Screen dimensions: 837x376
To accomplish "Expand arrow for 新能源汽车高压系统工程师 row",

==========

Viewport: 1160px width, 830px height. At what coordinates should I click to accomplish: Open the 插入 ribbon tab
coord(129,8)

==========

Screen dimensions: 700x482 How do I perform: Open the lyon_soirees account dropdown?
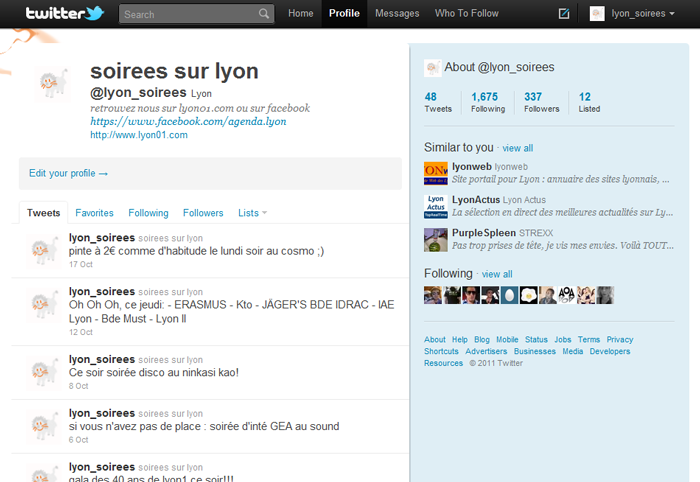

==========

WHAT TO DO:
From the records above, pick out and copy each line holding the word "Screen".

REPLY TO THE TASK:
Screen dimensions: 837x376
Screen dimensions: 700x482 How do I perform: Open the lyon_soirees account dropdown?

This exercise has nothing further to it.